To obtain HITRUST certification, follow these steps:
1. Familiarize Yourself with the HITRUST CSF
The HITRUST CSF serves as the foundation for the certification. It integrates multiple standards and frameworks, such as HIPAA, NIST Cybersecurity Framework, ISO 27001, and more. Understanding the CSF provides a roadmap of industry best practices and requirements for establishing a robust security program.
2. Assess Current Security Controls
After understanding the HITRUST CSF, you need to assess your current security controls and identify any areas that need improvement. This involves conducting a thorough internal assessment and utilizing the myCSF tool provided by HITRUST. The myCSF platform serves as a centralized system for recording evidence, testing, and submitting reports to HITRUST for evaluation.

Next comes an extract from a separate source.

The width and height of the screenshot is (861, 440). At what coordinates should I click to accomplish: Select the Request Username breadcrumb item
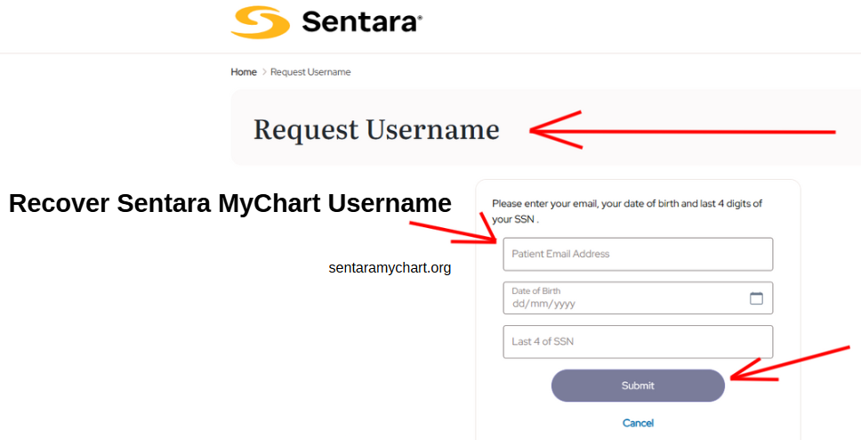tap(310, 72)
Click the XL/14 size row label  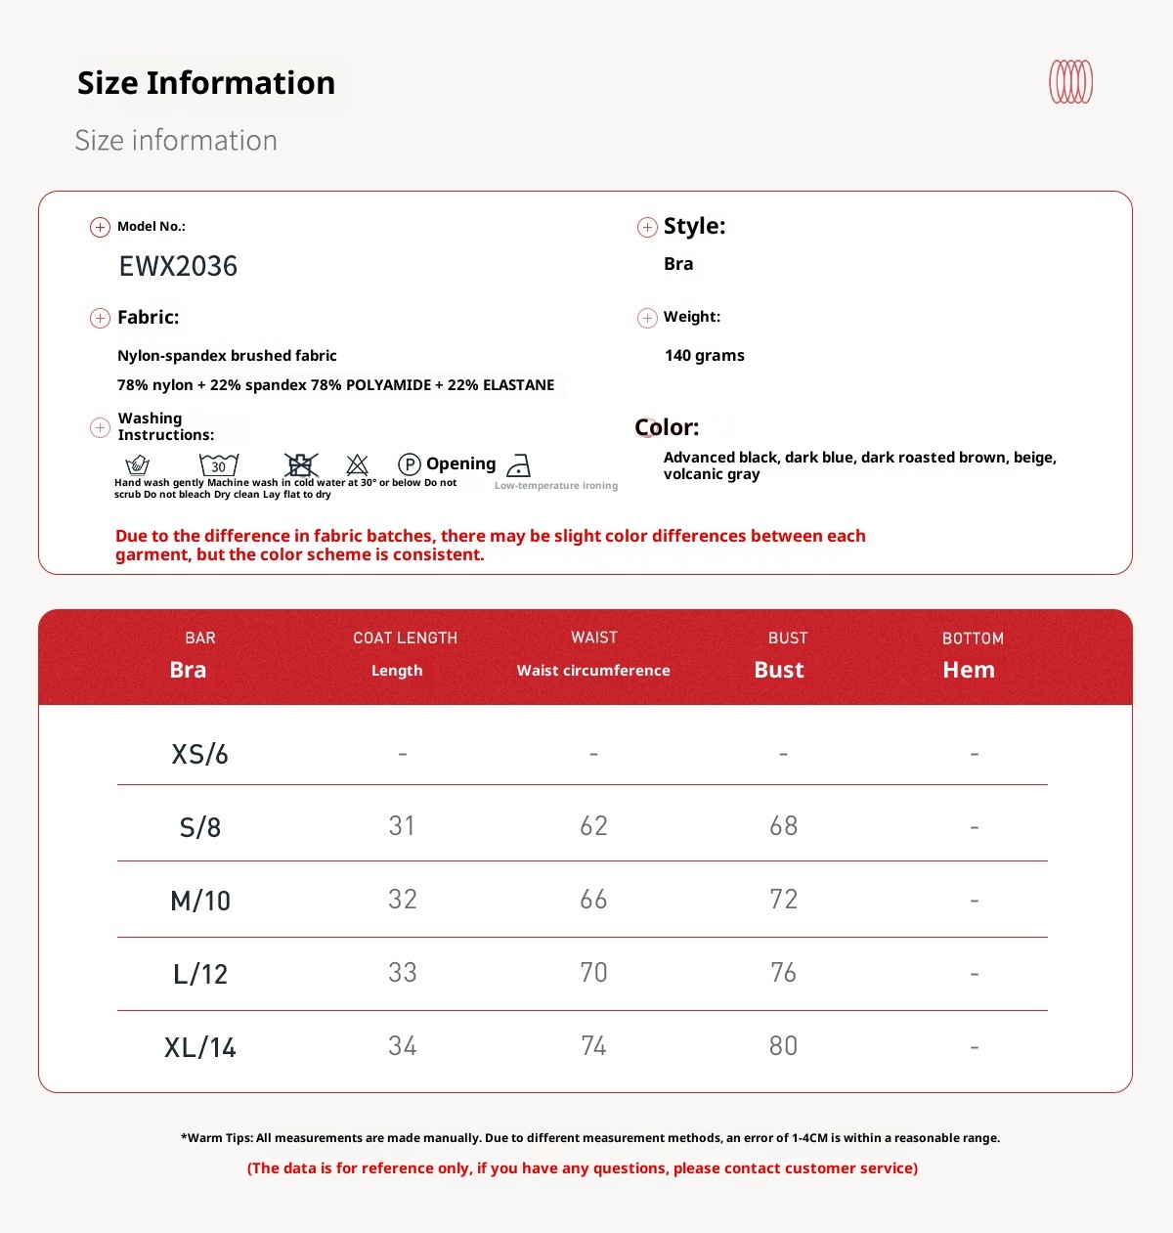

3. Hire a HITRUST-Approved Assessor Firm
Once the internal assessment is complete, you should hire a HITRUST-approved external assessor firm. The assessor firm independently validates your security controls and compliance with the HITRUST CSF. They also review the evidence, perform on-site visits, and evaluate your security posture.
4. Submit Assessment Findings and Quality Assurance
Upon completing the assessment, the assessor firm submits the findings to HITRUST for quality assurance. HITRUST conducts its review to ensure the assessment aligns with its requirements and maintains the integrity of the certification process. If you meet all the necessary criteria, HITRUST grants the certification.
Both HIPAA and HITRUST share the common goal of data security. However, HIPAA is a federal law that must be abided by, while HITRUST is an optional certification.
HIPAA sets the baseline for protecting PHI, while HITRUST builds upon HIPAA by providing a more comprehensive and detailed framework for implementing additional security controls, risk management methodologies, and assessment processes. It is designed to address the evolving threat landscape and the increasing complexity of information security risks.
By adopting HITRUST, organizations demonstrate their commitment to protecting sensitive data to regulatory bodies and nurture their patients’ and partners’ trust.